In short, the majority, by its application of Section 458, has given appellant the best of all worlds: so long as appellant did not itself request the supersedeas, it could benefit from it, and could oppose its removal, without liability. I regard such a result as both unfair to appellees and contrary to the settled case law that a promisor will not be discharged of his contractual liability unless he has made a "diligent effort" to prevent the order in question-injunction or supersedeas-from becoming, and remaining, effective.

-2-

I also cannot agree with the majority that a new trial is justified in this case because the lower court received in evidence its August 12, 1975, contempt order. This evidence may have been highly prejudicial to appellant, but appellant did not object when the evidence was offered. N.T. 62-63. If counsel does not object to the admission of evidence, he may not argue on appeal that the admission was error. See Capan v. Divine Providence Hospital, 270 Pa.Super. 127, 410 A.2d 1282 (1979); Dilliplaine v. Lehigh V. Tr. Co., 457 Pa. 255, 322 A.2d 114 (1974).
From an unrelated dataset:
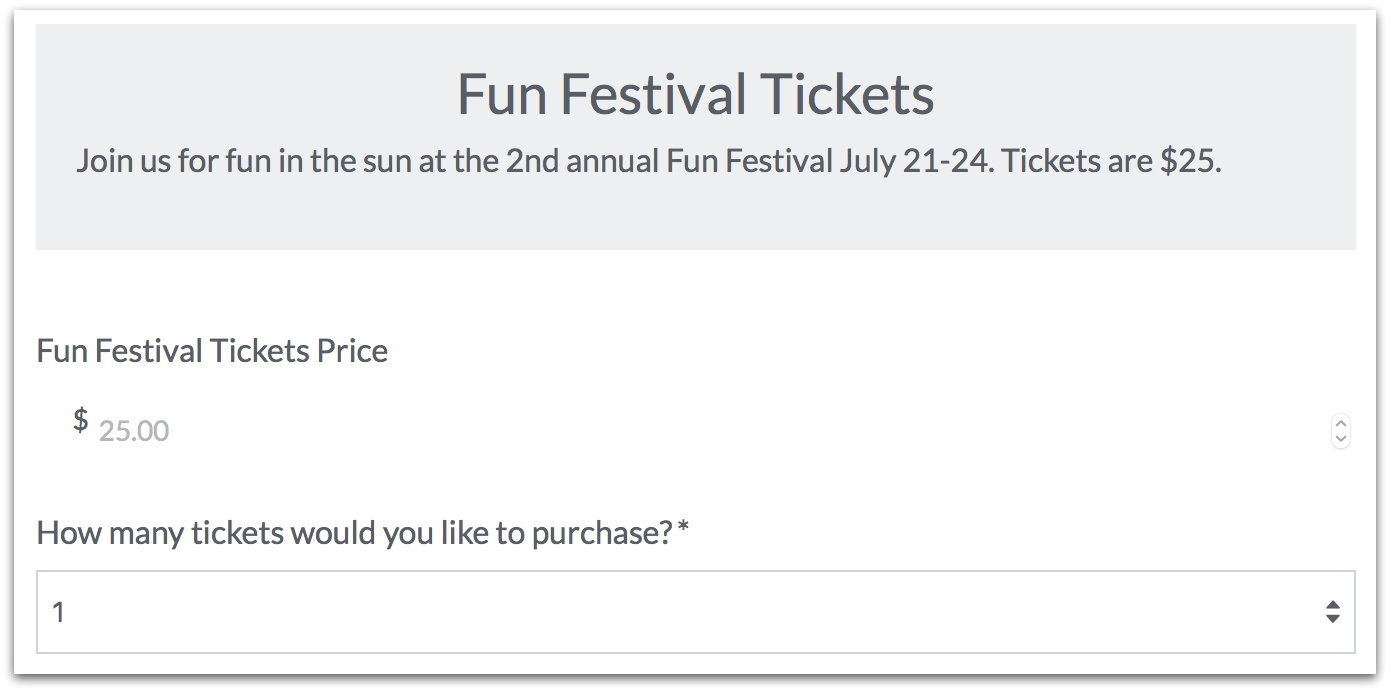Click the price stepper up arrow
Image resolution: width=1390 pixels, height=692 pixels.
[1341, 424]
The judgment of the lower court should be affirmed.

NOTES

[1] It appears that the claim for loss of value of the real estate was eliminated by court order before trial.
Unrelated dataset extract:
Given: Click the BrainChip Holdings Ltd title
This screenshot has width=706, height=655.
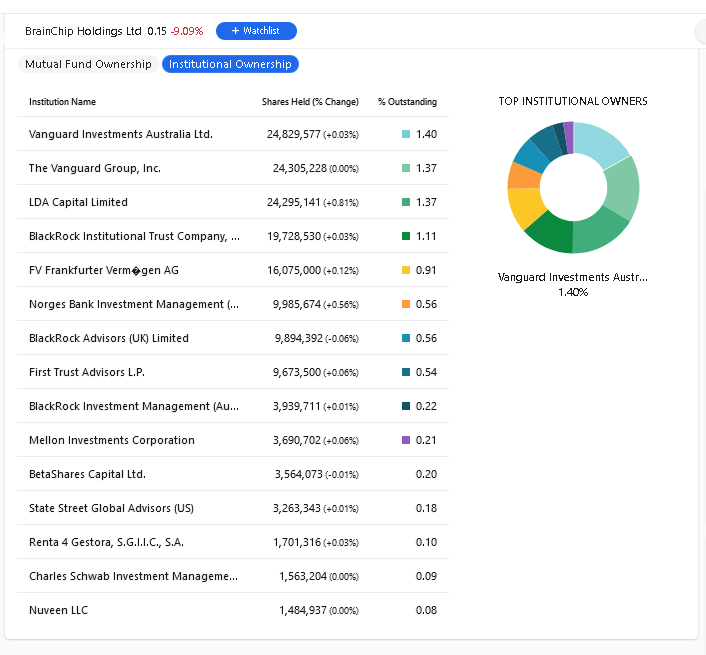Looking at the screenshot, I should point(84,31).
[2] The contents of the petition and the answer are not furnished to us in the record and briefs.

[1] In passing, I agree with the majority's discussion on damages, but believe it to be somewhat incomplete. The majority does not discuss the decisions of this court and the Supreme Court that suggest that lost profits are unduly speculative where a new business is concerned. See Exton Drive-In, Inc. v. Home Indemnity Co., 436 Pa. 480, 261 A.2d 319 (1969), cert. den., 400 U.S. 819, 91 S. Ct. 36, 27 L. Ed. 2d 46 (1970); Pines Plaza Bowling Inc. v. Rossview Inc., 394 Pa. 124, 145 A.2d 672 (1958); Pollock v. Morelli, 245 Pa.Super. 388, 369 A.2d 458 (1976). These cases are arguably applicable here since appellees were newcomers to the mobile home business when appellant cut off their gas supply. Nevertheless, unlike the plaintiffs in Exton Drive-In, Pines Plaza Bowling Inc., and Pollock, appellees were able to show that there was significant interest in their product or service before the contract breach occurred. Appellee Gregory Kasemer and Karen Kasemer testified that several people called prior to the gas shutoff to inquire about the mobile homes. Appellant argues that this testimony was highly speculative since these people may not have rented the homes even if there had been gas. That may well have turned out to be true, but I think it better that the jury heard this evidence itself and decided its weight, rather than the court excluding it entirely. Accord S. Jon Kreedman and Co. v. Meyers Bros. Parking-West Corp., 58 Cal. App. 3d 173, 130 Cal. Rptr. 41 (1976); Vogue v. Shopping Centers, Inc., 402 Mich. 546, 266 N.W.2d 148 (1978); Fera v. Village Plaza Inc., 396 Mich. 639, 242 N.W.2d 372 (1976). Contra Handley v. Guasco, 165 Cal. App. 2d 703, 332 P.2d 354 (1958); Adrian v. Rabinowitz, 116 N.J.L. 586, 186 A. 29 (1936); Weiss v. Revenue Bldg. and Loan Assn., 116 N.J.L. 208, 182 A. 891 (1936).

[2] As the majority indicates, at 228, Section 458 has been cited with approval in this state. See e.g. Burkus v. Henshall, 386 Pa. 478, 126 A.2d 722 (1956); Olyphant Borough School District v. American Surety Company of New York, 322 Pa. 22, 184 A. 758 (1936); In Re Craven's Estate, 169 Pa.Super. 94, 82 A.2d 60 (1951). The precise issue presented by the present case, however, has not been decided.